> Required action
Skip the pictures. Retype exactly, and only, the lines between the line holding "Open the Onboarding folder" and the last line below, inclusive.

= Beginning of Section =

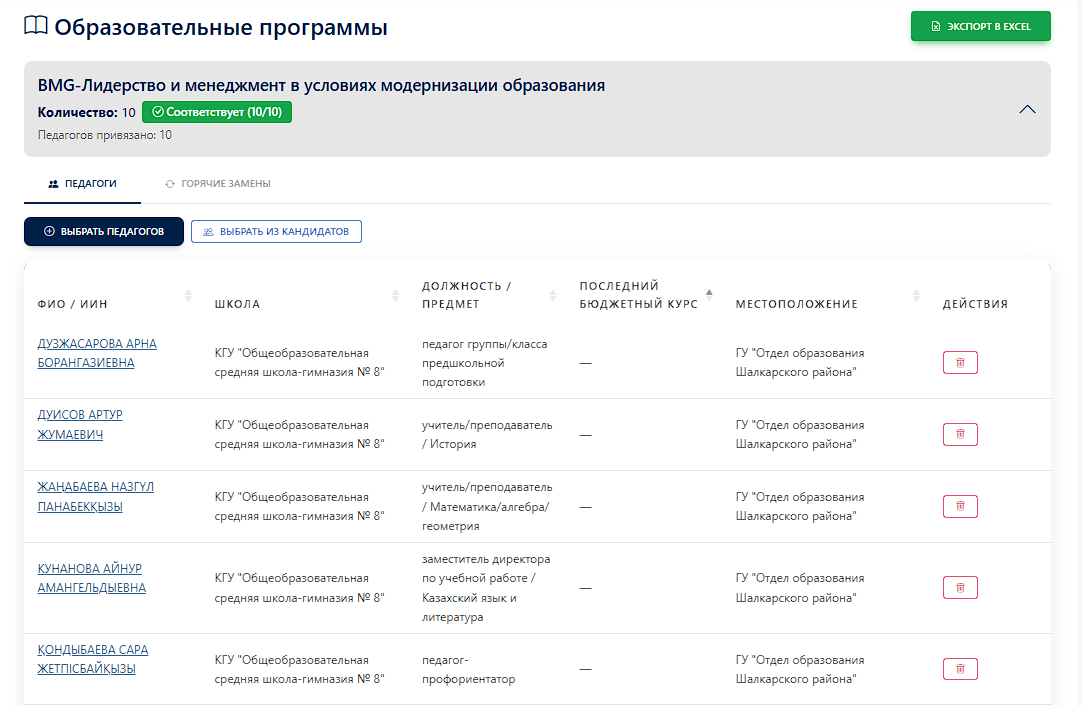Screen dimensions: 1082x706
Task: Sort by Местоположение column
Action: point(916,295)

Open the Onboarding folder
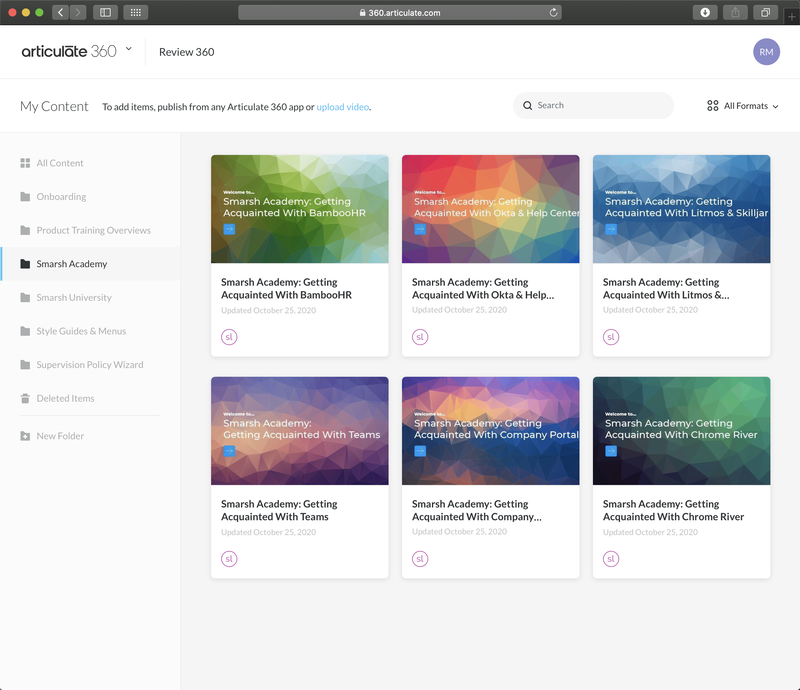point(61,197)
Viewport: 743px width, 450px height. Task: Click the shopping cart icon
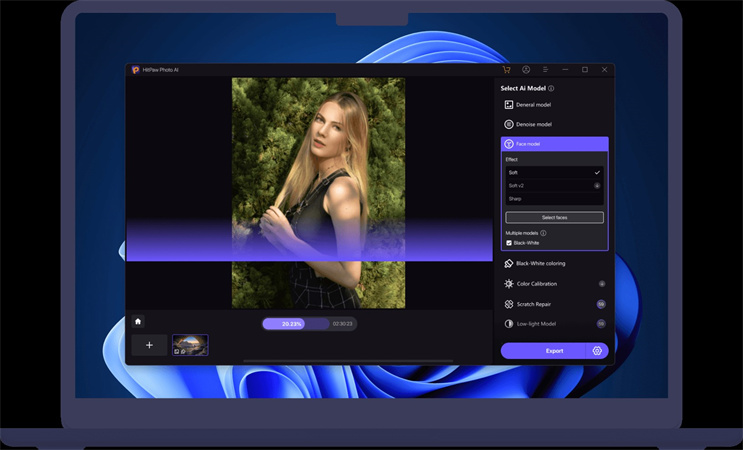coord(507,70)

= End of Section =

> Task output
Open the Onboarding folder
point(61,197)
Viewport: 743px width, 450px height. Task: Click the shopping cart icon
coord(507,70)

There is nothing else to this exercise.